--- START ---

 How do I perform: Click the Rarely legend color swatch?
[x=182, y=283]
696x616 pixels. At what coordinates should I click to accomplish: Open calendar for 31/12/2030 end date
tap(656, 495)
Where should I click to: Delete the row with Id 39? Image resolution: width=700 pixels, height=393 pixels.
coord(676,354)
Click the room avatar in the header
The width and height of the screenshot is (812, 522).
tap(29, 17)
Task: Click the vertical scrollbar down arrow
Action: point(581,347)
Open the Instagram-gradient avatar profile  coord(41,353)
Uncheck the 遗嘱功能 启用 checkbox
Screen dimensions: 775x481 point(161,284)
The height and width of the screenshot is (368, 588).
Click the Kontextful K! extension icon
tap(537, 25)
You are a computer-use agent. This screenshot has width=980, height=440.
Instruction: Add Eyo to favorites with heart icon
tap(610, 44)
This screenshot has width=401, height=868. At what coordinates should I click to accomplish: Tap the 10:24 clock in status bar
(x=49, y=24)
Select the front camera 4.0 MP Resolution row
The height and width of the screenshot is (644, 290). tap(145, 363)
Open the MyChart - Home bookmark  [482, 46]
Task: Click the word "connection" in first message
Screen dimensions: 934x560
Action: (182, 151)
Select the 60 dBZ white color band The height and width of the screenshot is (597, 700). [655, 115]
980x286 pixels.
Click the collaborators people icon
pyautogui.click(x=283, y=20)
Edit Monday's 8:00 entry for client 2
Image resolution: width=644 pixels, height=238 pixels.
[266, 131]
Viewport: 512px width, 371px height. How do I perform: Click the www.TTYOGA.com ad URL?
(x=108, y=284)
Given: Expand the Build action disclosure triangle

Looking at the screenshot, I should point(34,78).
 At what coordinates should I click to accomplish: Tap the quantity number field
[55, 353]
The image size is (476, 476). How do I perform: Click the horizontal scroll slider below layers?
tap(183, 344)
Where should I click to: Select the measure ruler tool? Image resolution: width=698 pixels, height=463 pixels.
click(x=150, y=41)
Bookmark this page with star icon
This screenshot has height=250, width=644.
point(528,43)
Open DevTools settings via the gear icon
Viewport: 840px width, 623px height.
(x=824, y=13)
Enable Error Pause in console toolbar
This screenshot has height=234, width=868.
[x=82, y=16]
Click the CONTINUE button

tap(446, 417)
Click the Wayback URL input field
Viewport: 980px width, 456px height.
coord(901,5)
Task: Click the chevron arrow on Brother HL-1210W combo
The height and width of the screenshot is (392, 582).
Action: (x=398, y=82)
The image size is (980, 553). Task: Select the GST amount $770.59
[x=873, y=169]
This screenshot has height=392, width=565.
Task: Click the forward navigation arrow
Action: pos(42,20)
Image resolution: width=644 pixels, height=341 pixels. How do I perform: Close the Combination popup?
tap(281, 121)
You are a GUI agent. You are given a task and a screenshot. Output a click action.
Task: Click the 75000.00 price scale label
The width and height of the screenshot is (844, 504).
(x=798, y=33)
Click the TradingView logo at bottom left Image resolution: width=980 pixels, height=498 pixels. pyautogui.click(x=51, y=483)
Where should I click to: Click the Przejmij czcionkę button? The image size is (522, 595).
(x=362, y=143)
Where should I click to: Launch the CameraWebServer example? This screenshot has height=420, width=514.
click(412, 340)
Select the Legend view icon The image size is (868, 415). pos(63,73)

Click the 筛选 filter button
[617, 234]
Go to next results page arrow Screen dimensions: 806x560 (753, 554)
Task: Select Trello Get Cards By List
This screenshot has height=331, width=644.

--- END ---

Try it: Please show the lines of the material that contain the string "agent".

Answer:
You are a computer-use agent. This screenshot has width=980, height=440.
You are a GUI agent. You are given a task and a screenshot. Output a click action.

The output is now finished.